Bug #1752
Updated by Nandini Bansal about 3 years ago
In partial_header_match, we have a filter after the generation of candidates where we penalize the KPs because they start and end with the same words header variants. But it has been observed that some cases are being penalized unnecessarily.
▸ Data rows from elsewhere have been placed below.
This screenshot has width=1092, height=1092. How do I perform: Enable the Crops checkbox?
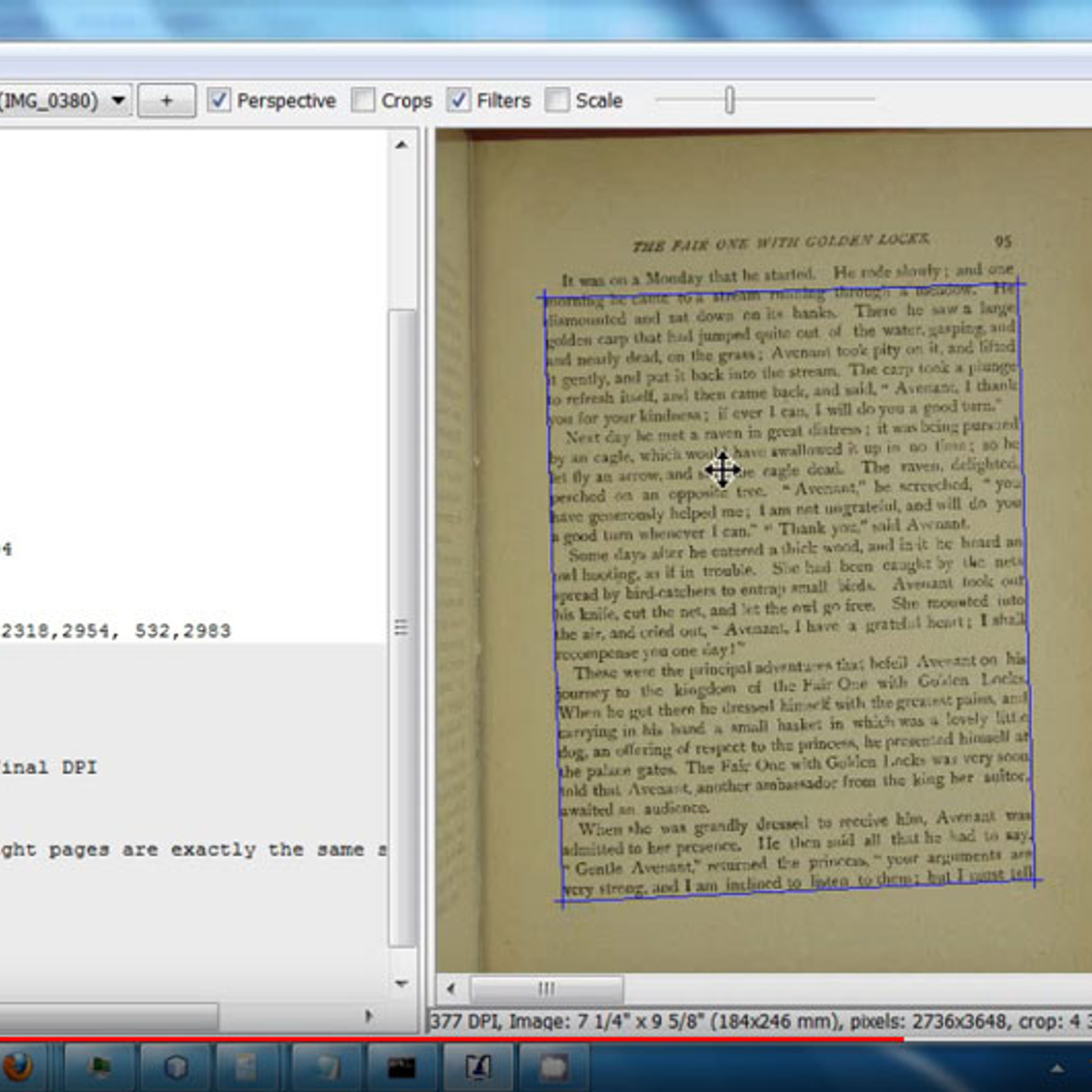coord(363,100)
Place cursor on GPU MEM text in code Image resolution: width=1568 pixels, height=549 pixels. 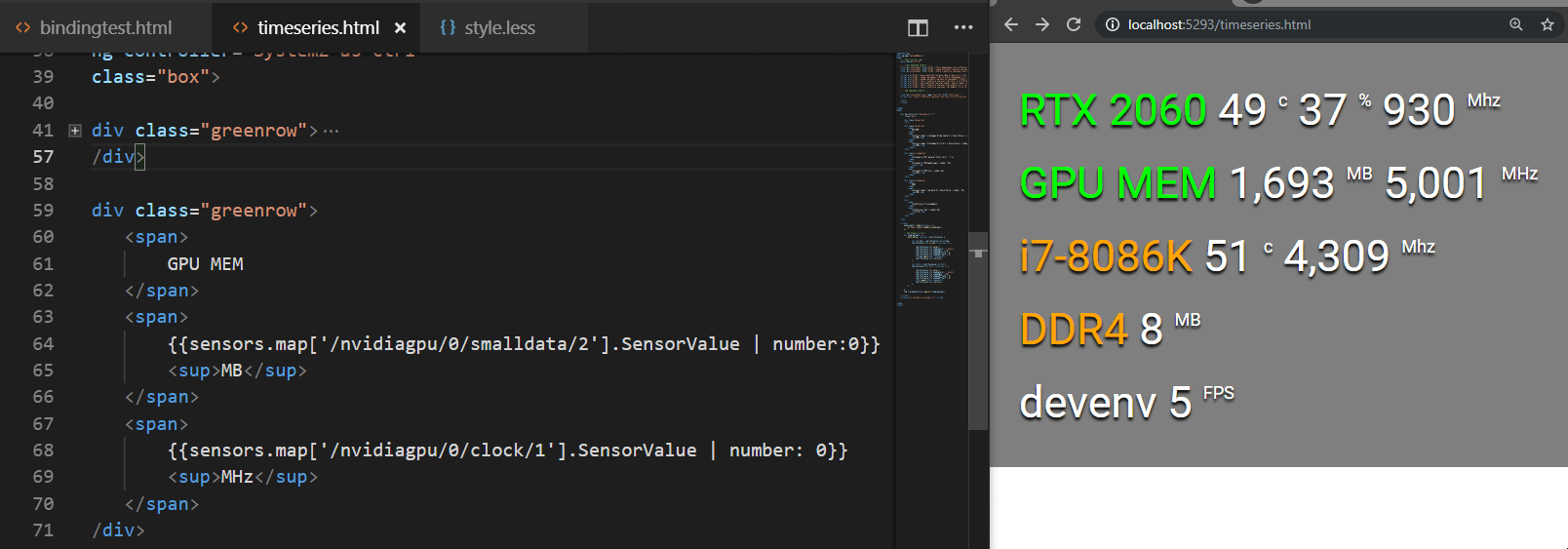coord(205,264)
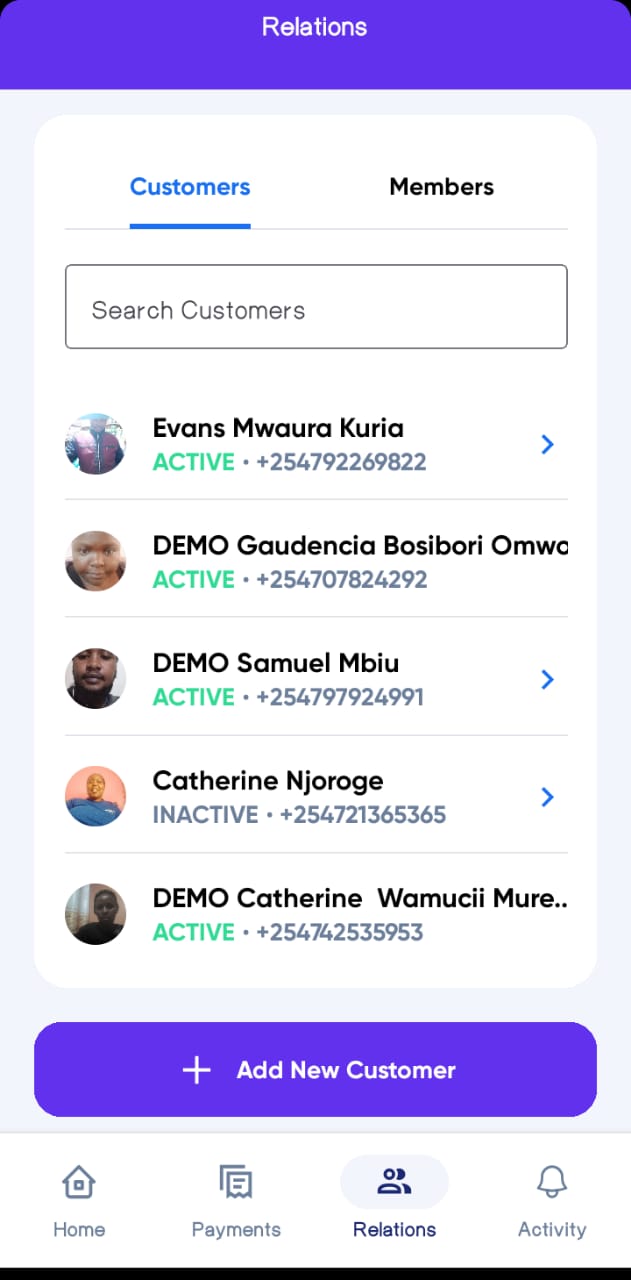631x1280 pixels.
Task: Switch to the Customers tab
Action: coord(190,187)
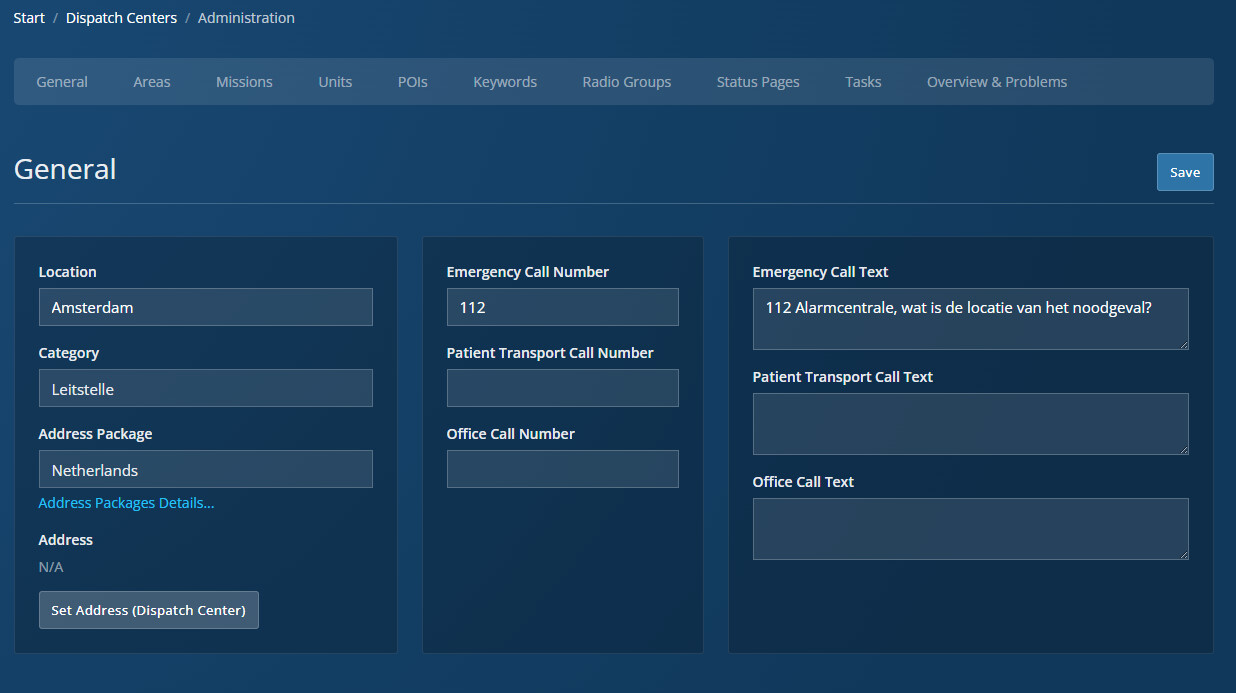Switch to the Missions tab
Screen dimensions: 1236x693
[x=244, y=82]
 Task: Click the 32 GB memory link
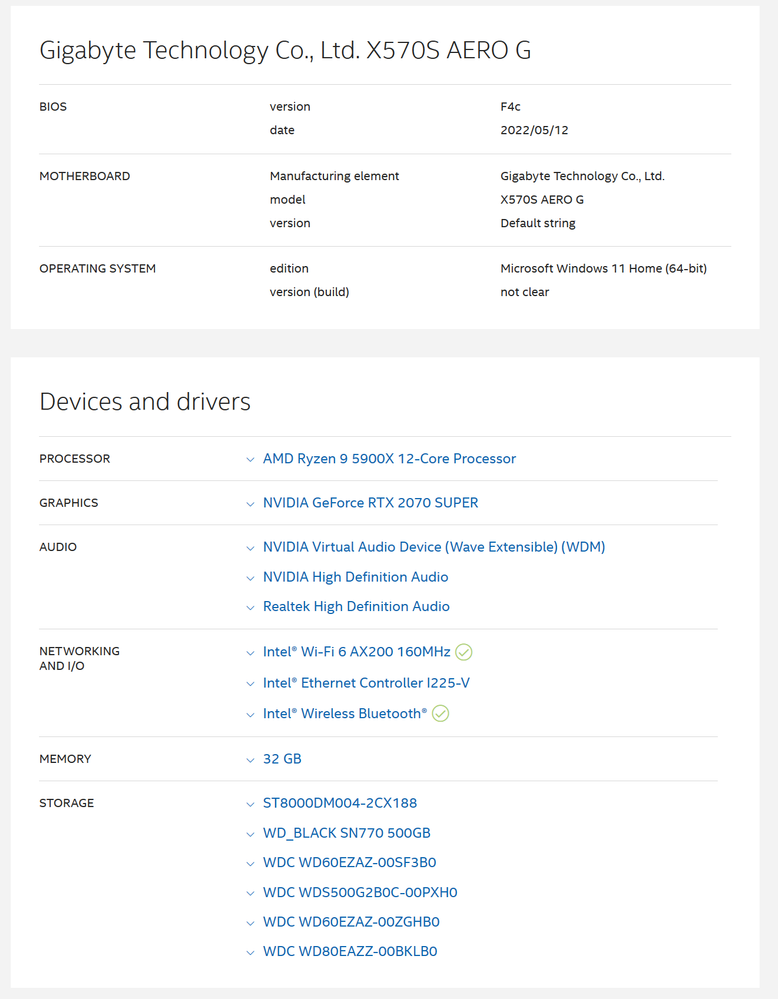point(281,759)
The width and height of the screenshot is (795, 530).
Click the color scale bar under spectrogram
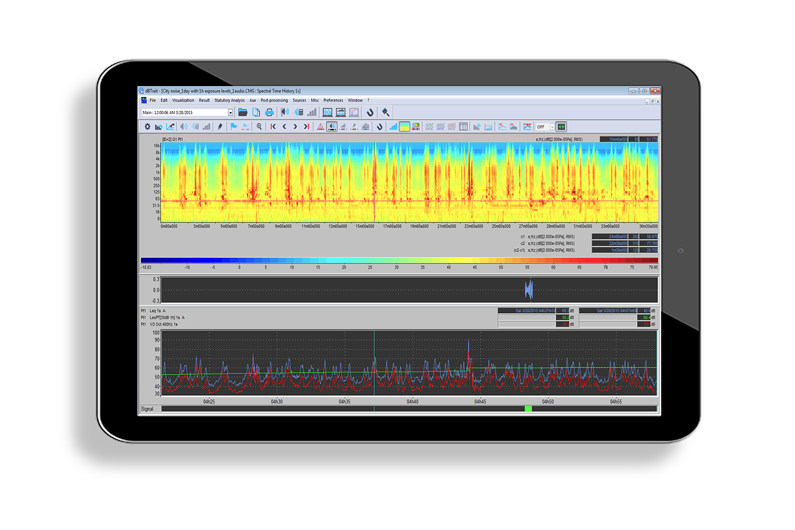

We need to check the POS tags of the KPs with Spacy where word count of header variant < word count of KP and the uncommon word between header variant and KP is "ADJ" and rest of the words are "NOUN". "ADJ". Reduce the penalty of such cases to 0.05. For e.g. 1) tkinter standard dialog |%| -> tkinter dialogs [('tkinter', 'NOUN'), ('standard', 'ADJ'), ('dialog', 'NOUN')] [('tkinter', 'NOUN'), ('dialogs', 'NOUN')] --------------- 2) ascii lower-case character |%| -> ascii characters [('ascii', 'NOUN'), ('lower', 'ADJ'), ('-', 'PUNCT'), ('case', 'NOUN'), ('character', 'NOUN')] [('ascii', 'NOUN'), ('characters', 'NOUN')] --------------- 3) ascii white-space characters |%| -> ascii characters [('ascii', 'NOUN'), ('white', 'ADJ'), ('-', 'PUNCT'), ('space', 'NOUN'), ('characters', 'NOUN')] [('ascii', 'NOUN'), ('characters', 'NOUN')] ---------------